Karl May (1842-1912) es una de las personalidades más extrañas de la vida burguesa alemana de la época de construcción del Reich. Hijo de un tejedor, fue en su juventud maestro de escuela en Dresde, mas sufrió una denuncia por conducta deshonesta y fue sometido a proceso; vuelto a la vida civil, encontró su camino empezando a escribir libros de aventuras y de viaje, que entusiasmaron a la juventud alemana al igual que Salgari entusiasmó a la italiana. En su alma vivía una inmensa necesidad de romanticismo, de evasión de la vida diaria, monótona y sosa, en la que no se encontraba a gusto, Los países de sus aventuras — especialmente el Próximo Oriente y América — son un mundo de fantasía, aun cuando en algunos de ellos es probable que él estuviera, antes de describirlos o después; el problema de sus viajes aún no ha sido resuelto, aunque, en realidad, no tiene especial importancia.

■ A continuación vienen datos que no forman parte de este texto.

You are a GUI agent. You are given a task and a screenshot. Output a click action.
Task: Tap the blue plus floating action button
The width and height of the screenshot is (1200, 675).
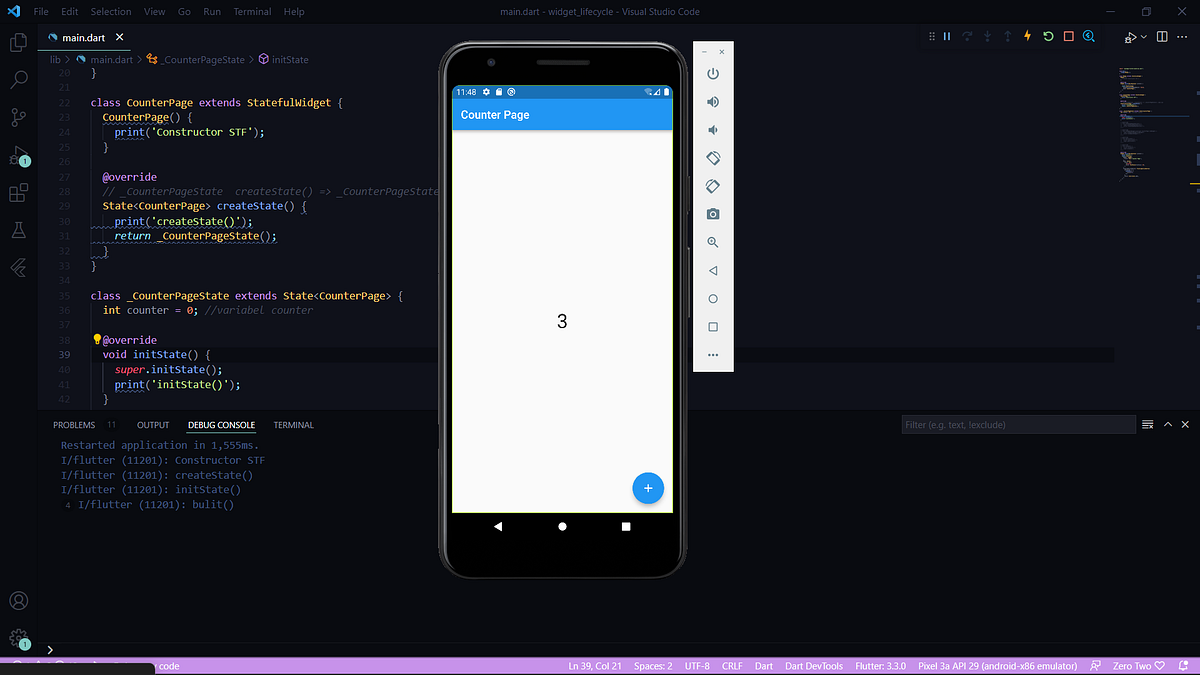click(x=648, y=488)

Para sus fines era suficiente la lectura de textos de geografía, sobre los que su imaginación trabajaba libremente. Había estudiado idiomas poco comunes: conocía bien el árabe, el persa, el turco y el curdo; tenía algunas nociones de dialectos pielesrojas, de los que se servía para colorear las maravillosas aventuras que hicieron las delicias de por lo menos dos generaciones de muchachos alemanes. Le gustaba ponerse a sí mismo en el centro de la narración; y sus cuentos rebosan de personajes que han llegado a ser populares. Así, entre otras, la figura casi mítica de «Oíd Shatterhand», un «trapper» americano que vive en una choza en la pradera, y es una persona de corazón de oro, de vista de lince y de mano firme; estos tres atributos le sirven excelentemente para llevar a cabo una serie de acciones nobles y generosas, a través de muchísimos volúmenes. Su contrapartida entre los pielesrojas es «Winnetou, el caballero rojo», ser igualmente lleno de generosidad y de nobleza de ánimo, héroe predilecto de la juventud escolar de alemania. Los volúmenes más leídos y más populares de May son El tesoro del lago de plata [Der Schatz am Silbersee, 1895], El legado del Inca [Das Vermächtnis des Inkas, 1895], La caravana de los esclavos [Die Sklavenkaravane, 1893]. Además de estos libros de aventuras, escribió también una serie de descripciones de viajes a través de los países balcánicos y de Turquía, una autobiografía, Mein Leben und Streben (1910) e Ich (postumo, 1916).
En alemania solamente, las tiradas de sus obras alcanzaron los seis millones de ejemplares. Una encarnizada discusión se ha encendido y continúa aún hoy sobre la «recomendabilidad de sus libros», a pesar de su fondo moralista y cristiano. Por un lado se crearon una «Fundación Karl May», una «Sociedad Karl May», un «Anuario Karl May»; por el otro se levantaron de nuevo los velos sobre las peripecias de su juventud y se insistió sobre lo enigmático y problemático de su figura. Quizá fue éste un honor excesivo. Entre tanto, siguen las reediciones de sus libros; y en los últimos tiempos se ha notado incluso un aumento. La edición mejor es la de Gesammelte Werke, en sesenta volúmenes (1920-32).